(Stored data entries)
______________________________

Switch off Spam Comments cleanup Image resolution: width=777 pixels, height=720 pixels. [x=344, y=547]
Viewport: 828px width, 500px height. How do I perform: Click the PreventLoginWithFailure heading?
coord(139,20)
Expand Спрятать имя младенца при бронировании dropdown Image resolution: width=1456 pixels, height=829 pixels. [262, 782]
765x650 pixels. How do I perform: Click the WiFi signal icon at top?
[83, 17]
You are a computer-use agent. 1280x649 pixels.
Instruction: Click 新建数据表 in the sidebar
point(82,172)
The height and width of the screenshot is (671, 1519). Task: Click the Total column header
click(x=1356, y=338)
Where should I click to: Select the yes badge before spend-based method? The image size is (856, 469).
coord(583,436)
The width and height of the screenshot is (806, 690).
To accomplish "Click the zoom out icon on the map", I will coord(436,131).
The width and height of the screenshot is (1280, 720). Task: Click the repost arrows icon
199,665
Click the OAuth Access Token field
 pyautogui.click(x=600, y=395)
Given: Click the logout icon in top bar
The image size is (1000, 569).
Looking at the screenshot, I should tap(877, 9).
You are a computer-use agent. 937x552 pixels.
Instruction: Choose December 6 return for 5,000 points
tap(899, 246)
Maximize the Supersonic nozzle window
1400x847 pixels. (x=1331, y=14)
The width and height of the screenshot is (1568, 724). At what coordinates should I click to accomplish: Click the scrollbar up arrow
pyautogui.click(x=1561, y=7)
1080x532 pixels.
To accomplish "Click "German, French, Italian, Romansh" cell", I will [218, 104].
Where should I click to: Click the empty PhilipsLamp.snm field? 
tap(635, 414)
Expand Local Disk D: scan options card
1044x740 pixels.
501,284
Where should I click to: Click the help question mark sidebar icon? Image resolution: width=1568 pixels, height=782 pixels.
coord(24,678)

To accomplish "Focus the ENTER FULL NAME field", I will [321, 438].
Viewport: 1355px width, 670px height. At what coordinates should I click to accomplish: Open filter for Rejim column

______________________________

> _WORK REQUIRED_
Reproduce the lines from the one containing "Where should I click to: Click the help" to the end of the entries, keeping both ends and adding nothing.

> _EXERCISE RESPONSE_
Where should I click to: Click the help question mark sidebar icon? Image resolution: width=1568 pixels, height=782 pixels.
coord(24,678)

To accomplish "Focus the ENTER FULL NAME field", I will [321, 438].
Viewport: 1355px width, 670px height. At what coordinates should I click to accomplish: Open filter for Rejim column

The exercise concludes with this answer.